Aloin protects against the changes in ΔΨm after SI in bEnd.3 cells. A Representative ΔΨm fluorescence images and red/green fluorescence ratios 2 h after SI in the control, SI + vehicle, and SI + aloin groups (scale bar, 75 μm). B Representative fluorescence intensity using flow cytometry and red/green fluorescence ratios 2 h after SI in the three groups. n = 6/group, data are presented as the mean ± SD, **P < 0.01, aloin vs vehicle group.

Fig. 8

Aloin regulates MAPK, NF-kB, and apoptosis-associated pathways in mouse TBI models.

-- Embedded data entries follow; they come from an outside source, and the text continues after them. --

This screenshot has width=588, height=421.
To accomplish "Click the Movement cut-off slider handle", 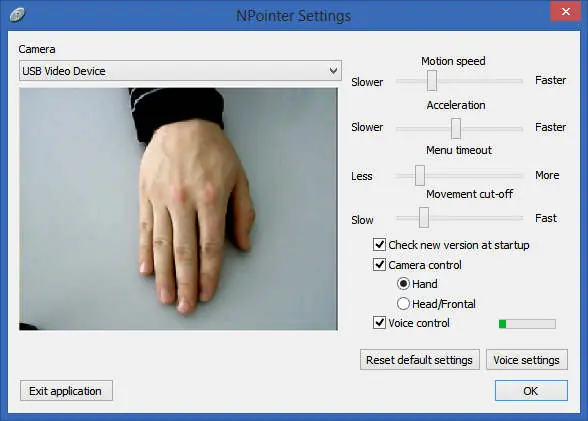I will click(424, 217).
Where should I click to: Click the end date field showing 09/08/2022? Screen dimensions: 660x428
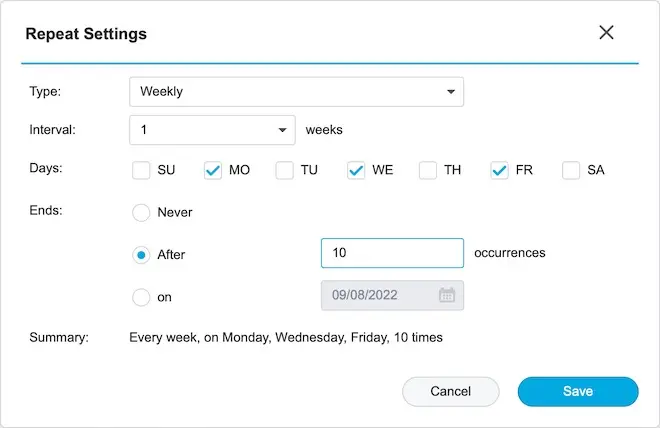378,295
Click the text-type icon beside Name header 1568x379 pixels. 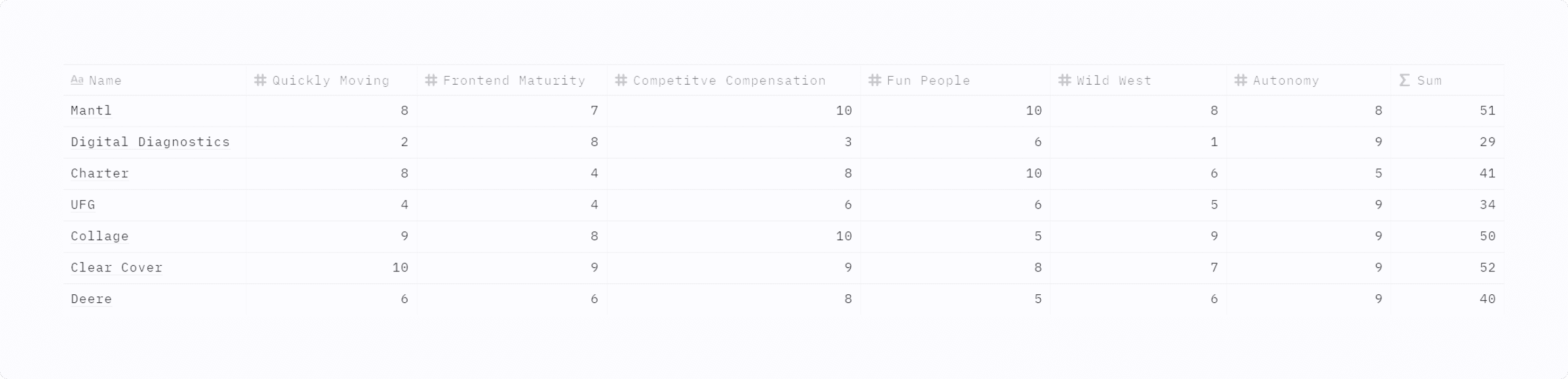pyautogui.click(x=77, y=80)
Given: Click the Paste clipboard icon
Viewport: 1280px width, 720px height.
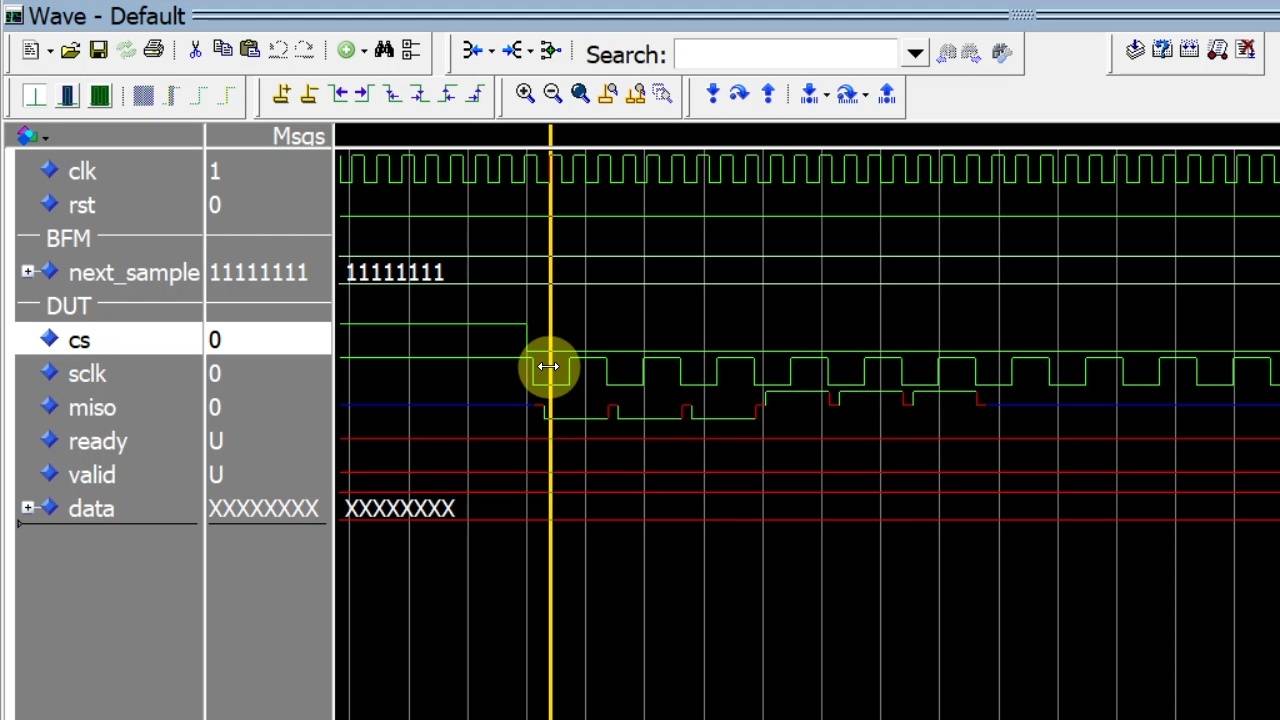Looking at the screenshot, I should (250, 49).
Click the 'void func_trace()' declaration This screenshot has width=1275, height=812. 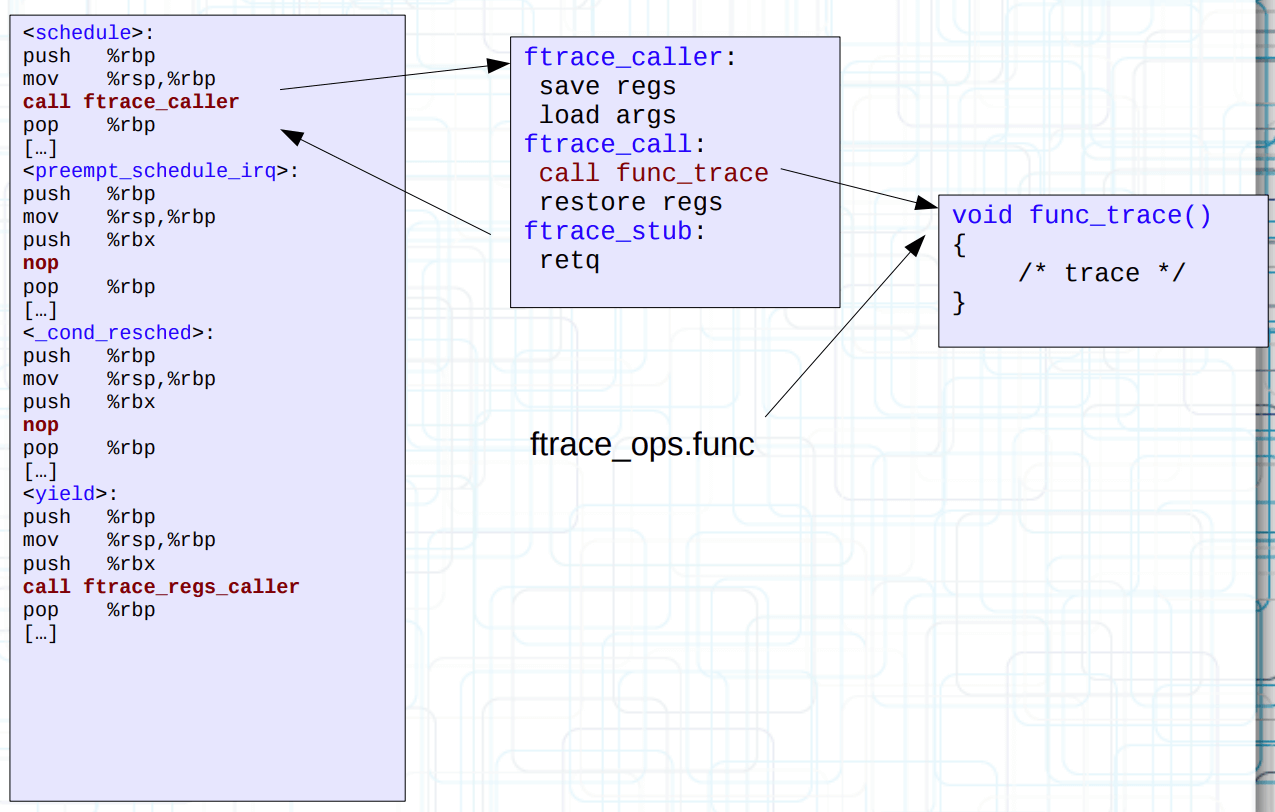pos(1081,216)
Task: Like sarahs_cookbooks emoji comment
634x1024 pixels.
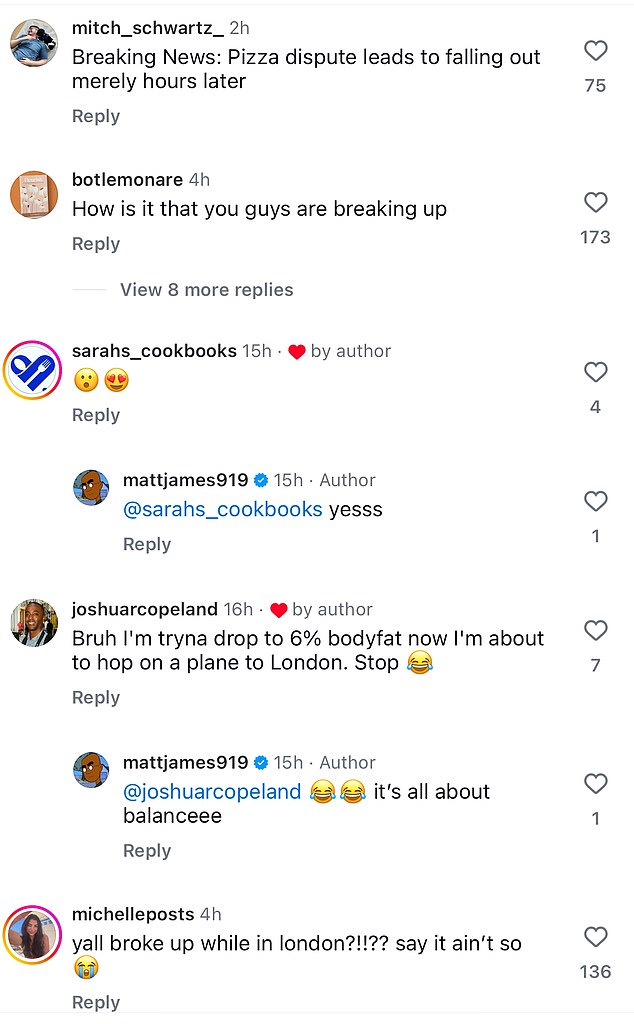Action: 595,372
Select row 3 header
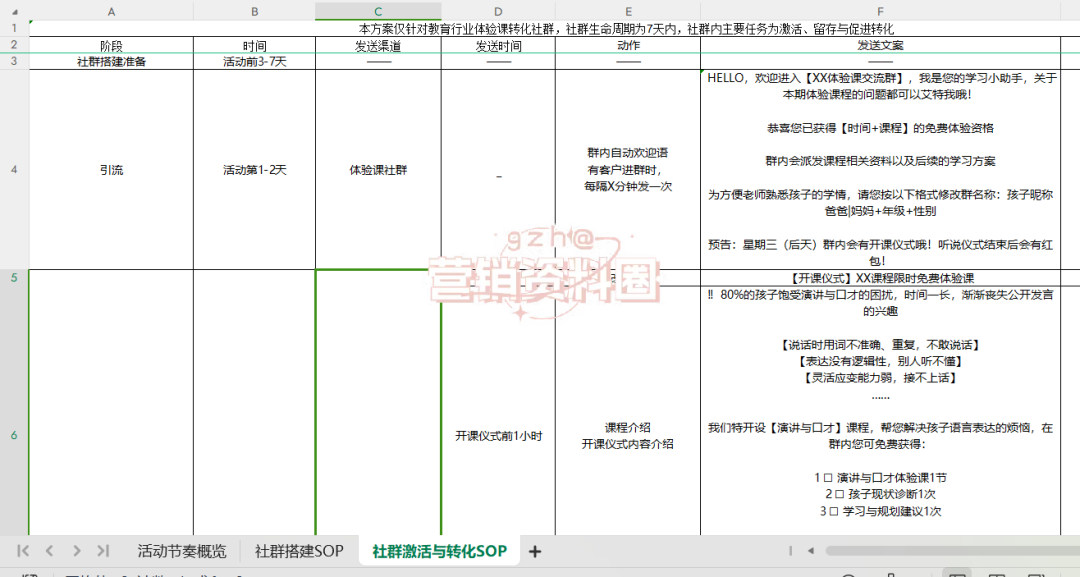 [12, 60]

A–C Representative western blots of p-P38 and P38 (A), p-P65 and P65 (B), and Bax, Bcl-2, cleaved caspase-3, and caspase-3 proteins (C), along with their quantifications 3 days after TBI in the sham, TBI+vehicle, and TBI+aloin groups. n = 6/group, data are presented as the mean ± SD, **P < 0.01, aloin vs vehicle group.

Fig. 9

Aloin regulates MAPK, NF-kB, and apoptosis-associated pathways after experimental stretch injury in bEnd.3 cells. A–D Representative western blots of p-P38 and P38 (A), p-P65 and P65 (B), and Bax, Bcl-2 (C), cleaved caspase-3, and caspase-3 proteins (D), along with quantifications at 2 h after SI in the control, SI+vehicle, and SI+aloin groups. n = 6/group, data are presented as the mean ± SD, *P < 0.05, **P < 0.01, aloin vs vehicle group.